ETRANGERS, 20 mai 2025 — 25/00612
Texte intégral
COUR D'APPEL DE TOULOUSE
Minute 25/616
N° RG 25/00612 - N° Portalis DBVI-V-B7J-RBKR
O R D O N N A N C E
L'an DEUX MILLE VINGT CINQ et le 20 mai à 11h45
Nous A.CAPDEVIELLE, vice-présidente placée, magistrat délégué par ordonnance de la première présidente en date du 21 Mars 2025 pour connaître des recours prévus par les articles L. 743-21 et L.342-12, R.743-10 et suivants du code de l'entrée et du séjour des étrangers et du droit d'asile.
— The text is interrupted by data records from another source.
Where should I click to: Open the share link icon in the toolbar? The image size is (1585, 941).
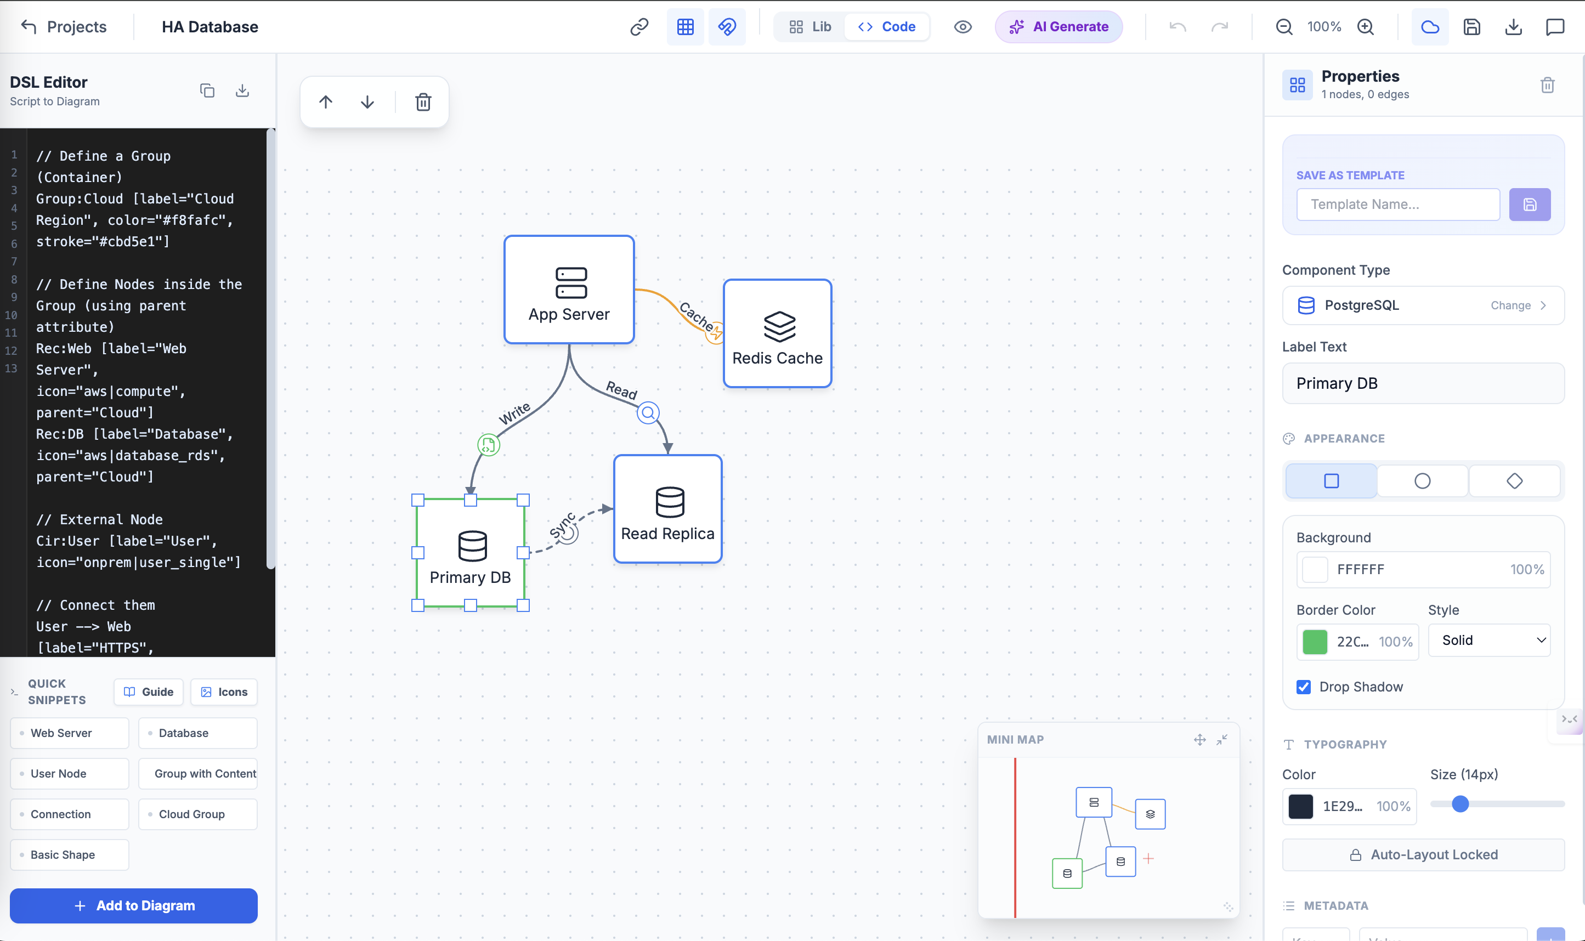click(x=638, y=27)
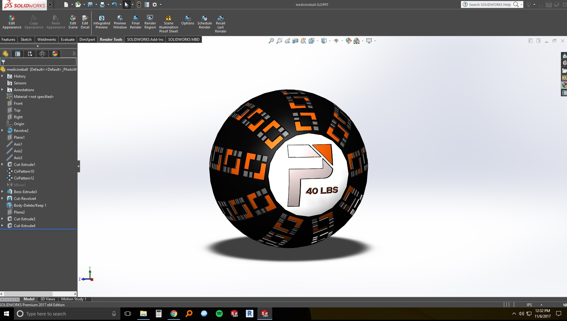Click the Edit Appearance tool

click(12, 22)
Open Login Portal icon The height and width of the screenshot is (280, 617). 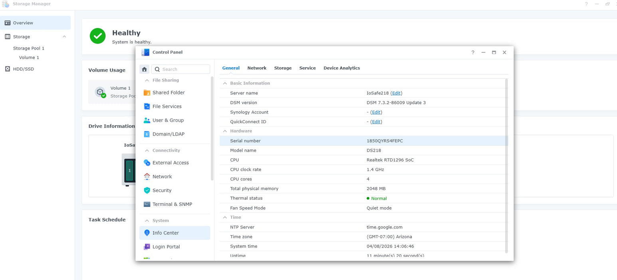click(x=147, y=247)
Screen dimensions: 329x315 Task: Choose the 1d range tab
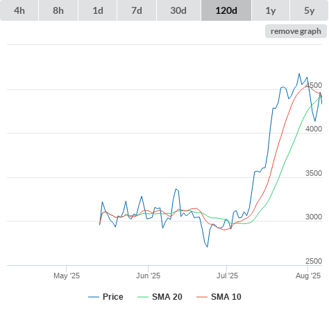point(98,10)

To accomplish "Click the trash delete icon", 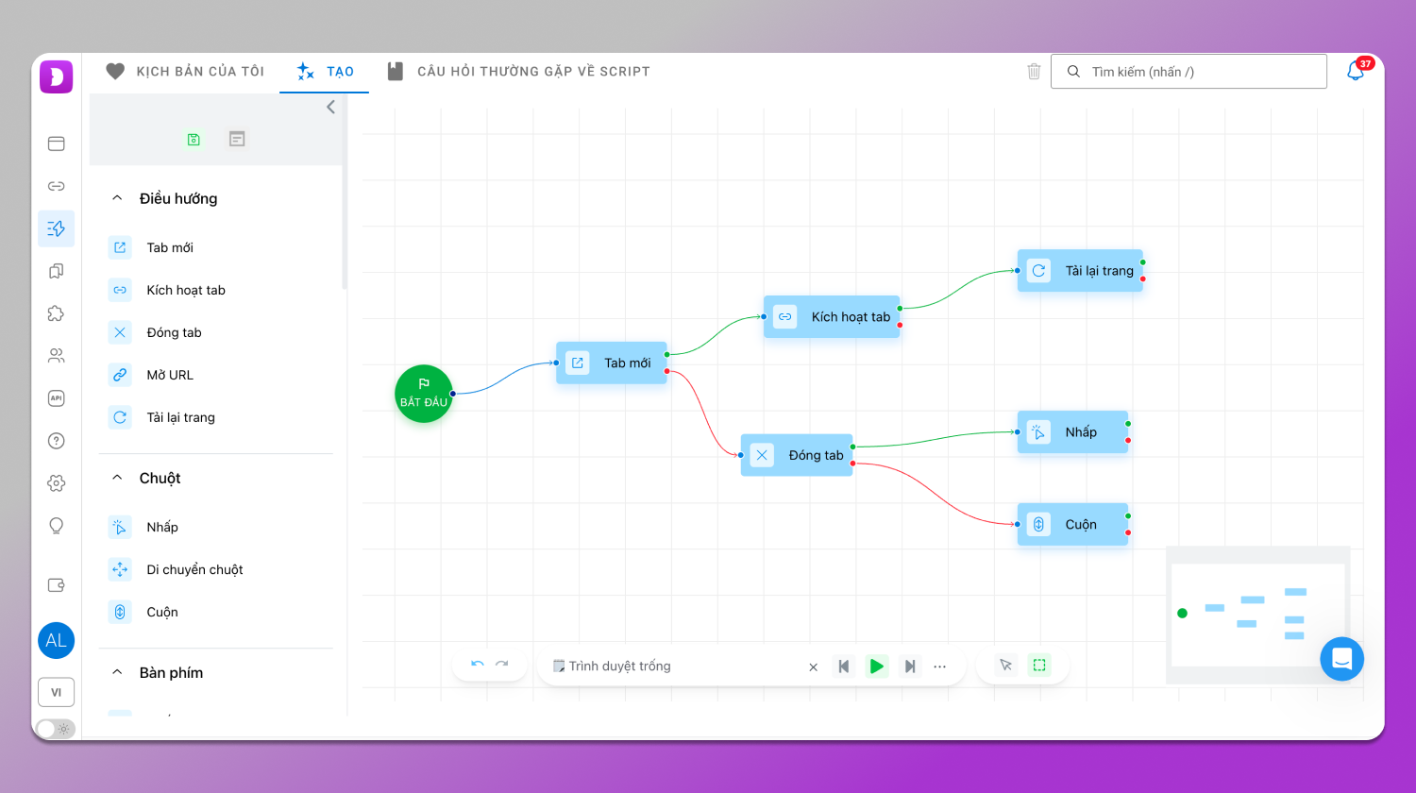I will coord(1034,72).
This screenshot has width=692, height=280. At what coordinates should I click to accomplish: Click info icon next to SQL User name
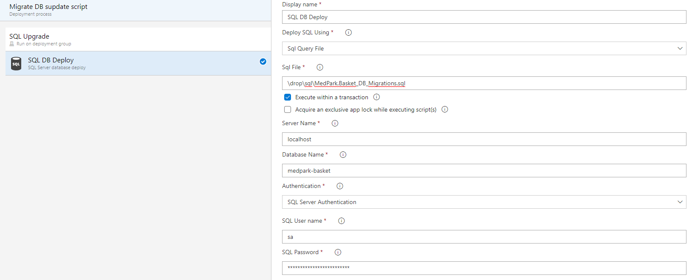tap(341, 221)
Vu l'ordonnance rendue le 18 mai 2025 à 15H36 par le magistrat du siège du tribunal judiciaire de Toulouse ordonnant le maintien au centre de rétention de :
[G] [V] [T]
né le 21 Août 2004 à [Localité 1] (TUNISIE)
de nationalité Tunisienne
Vu l'appel formé le 19 mai 2025 à 15 h 30 par courriel, par Me Karim AMARI, avocat au barreau de TOULOUSE,
A l'audience publique du 20 mai 2025 à 09h45, assisté de C.MESNIL, greffière placée avons entendu :
[G] [V] [T] non comparant
représenté par Me Karim AMARI, avocat au barreau de TOULOUSE
En l'absence du représentant du Ministère public, régulièrement avisé;
En l'absence du représentant de la PREFECTURE DU VAR régulièrement avisée;
avons rendu l'ordonnance suivante :
Exposé des faits
Vu les dispositions de l'article 455 du code de procédure civile et les dispositions du CESEDA,
Vu l'ordonnance du juge du tribunal judiciaire de Toulouse en date du 18 mai 2025 à 15h36 qui a joint les procédures, constaté la régularité de la procédure et ordonné la prolongation pour une durée de 26 jours de la rétention de M. [G] [V] [T] sur requête de la préfecture du VAR du 17 mai 2025 et de celle de l'étranger du 16 mai 2025 ;
Vu l'appel interjeté par M. [G] [V] [T] par courrier de son conseil reçu au greffe de la cour le 19 mai 2025 à 15h30, soutenu oralement à l'audience, auquel il convient de se référer en application de l'article 455 du code de procédure civile et aux termes duquel il sollicite l'infirmation de l'ordonnance et sa remise immédiate en liberté pour les motifs suivants :
- irrecevabilité de la requête compte tenu de l'absence de motivation de celle-ci
- insuffisance de motivation de l'arrêté de placement en rétention, défaut d'examen réel et sérieux de la situation de l'intéressé et erreur manifeste d'appréciation et absence de caractérisation de l'ordre public
Entendu les explications fournies par le conseil de l'appelant à l'audience du 20 mai 2025, l'intéressé ayant refusé catégoriquement de se lever et ne souhaitant pas sortir de sa chambre ;
Vu l'absence du préfet du Var, non représenté à l'audience ;
Vu l'absence du ministère public, avisé de la date d'audience, qui n'a pas formulé d'observation.
SUR CE :
Sur la recevabilité de l'appel
En l'espèce, l'appel est recevable pour avoir été fait dans les termes et délais légaux.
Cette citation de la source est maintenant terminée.